Marie Sallé and the Development of the <i>Ballet en action</i>

Authors

  • Sarah McCleave

DOI:

https://doi.org/10.35561/JSMI03071

Abstract

This article identifies the role played by acclaimed dancer and choreographer Marie Sallé (1707-56) in the development of the ballet en action. This is done by making a lexicographical study of key terms (particularly action, character, and intrigue) found in the writings of contemporaries who praised the dancer, such as revolutionary choreographer Jean-Georges Noverre and critic Louis de Cahusac.
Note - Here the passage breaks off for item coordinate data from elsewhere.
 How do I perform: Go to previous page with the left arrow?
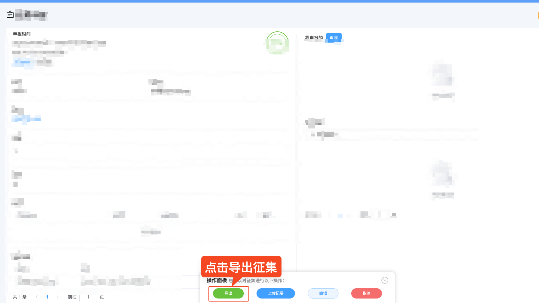(x=37, y=297)
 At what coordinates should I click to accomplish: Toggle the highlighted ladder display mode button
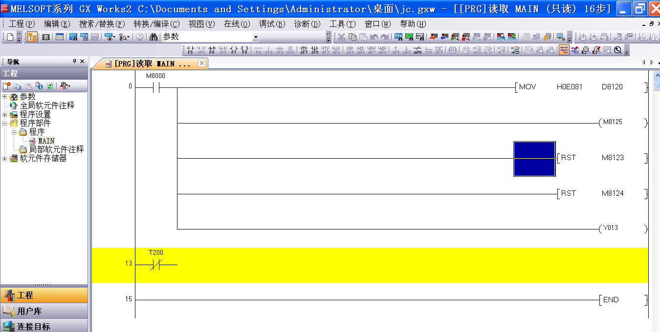(x=564, y=50)
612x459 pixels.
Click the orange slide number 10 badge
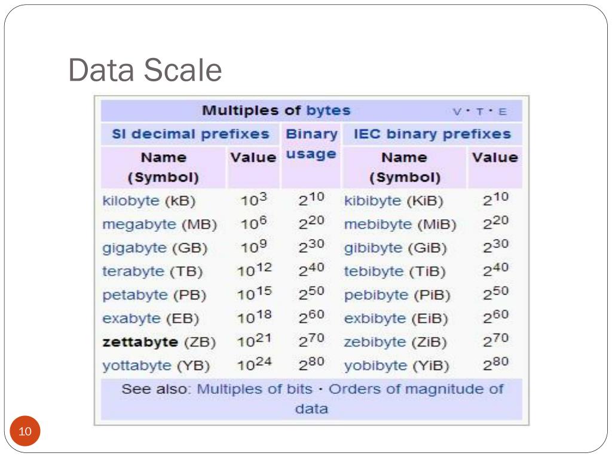pyautogui.click(x=25, y=431)
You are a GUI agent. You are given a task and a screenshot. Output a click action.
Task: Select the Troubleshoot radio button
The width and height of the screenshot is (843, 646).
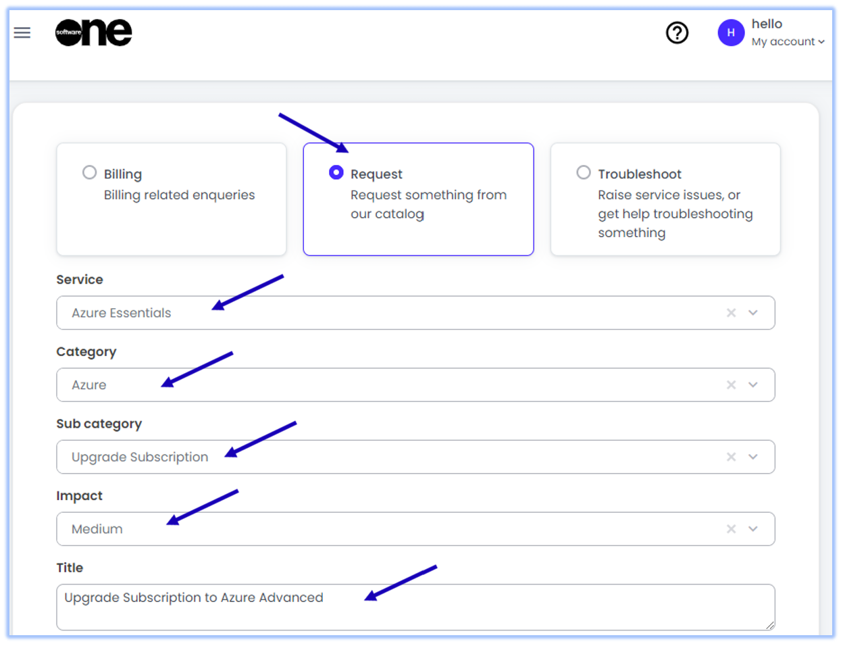584,173
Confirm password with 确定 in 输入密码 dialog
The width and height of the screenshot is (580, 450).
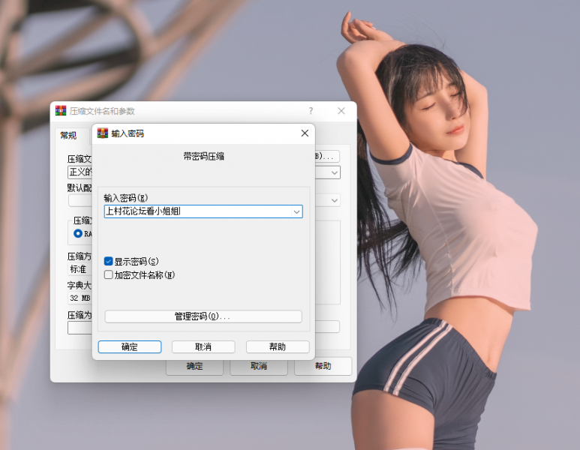coord(130,347)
This lexicographical study is then applied to some of Sallé’s important creative works of the mid-1730s, including Handel’s Terpsichore (London, 1734), a revival of André Campra’s L’Europe galante (Paris, 1736), the ‘Ballet des Fleurs’ from Rameau’s Les Indes galantes (Paris, 1735) as well as Bacchus and Ariadne (London, 1734).

Author Biography

Sarah McCleave

Canadian Sarah McCleave completed her PhD at King’s College, London, in 1993 (Dance in Handel’s Italian Operas: The Collaboration with Marie Sallé). She joined Queen’s University Belfast as a lecturer in September 1998. As a founding member of the QUB Centre for Eighteenth-Century Studies, she is developing research resources for the Gibson-Massie Thomas Moore collection at Queen’s. A regular reviewer for Eighteenth-Century Music, McCleave is also a New Grove contributor and has been published in Dance Research, Music and Letters, Göttinger Händel-Beiträge and Consort. Her AHRB-funded monograph, Dance in Opera: Handel on the London Stage, is currently under review. During 2007, she has had works on Sallé appear in Women’s Work in Early Dance (University of Wisconsin Press); Die Beziehung von Musik und Choregraphie im Ballett (Vormerk) and Dancing Times (June and July issues).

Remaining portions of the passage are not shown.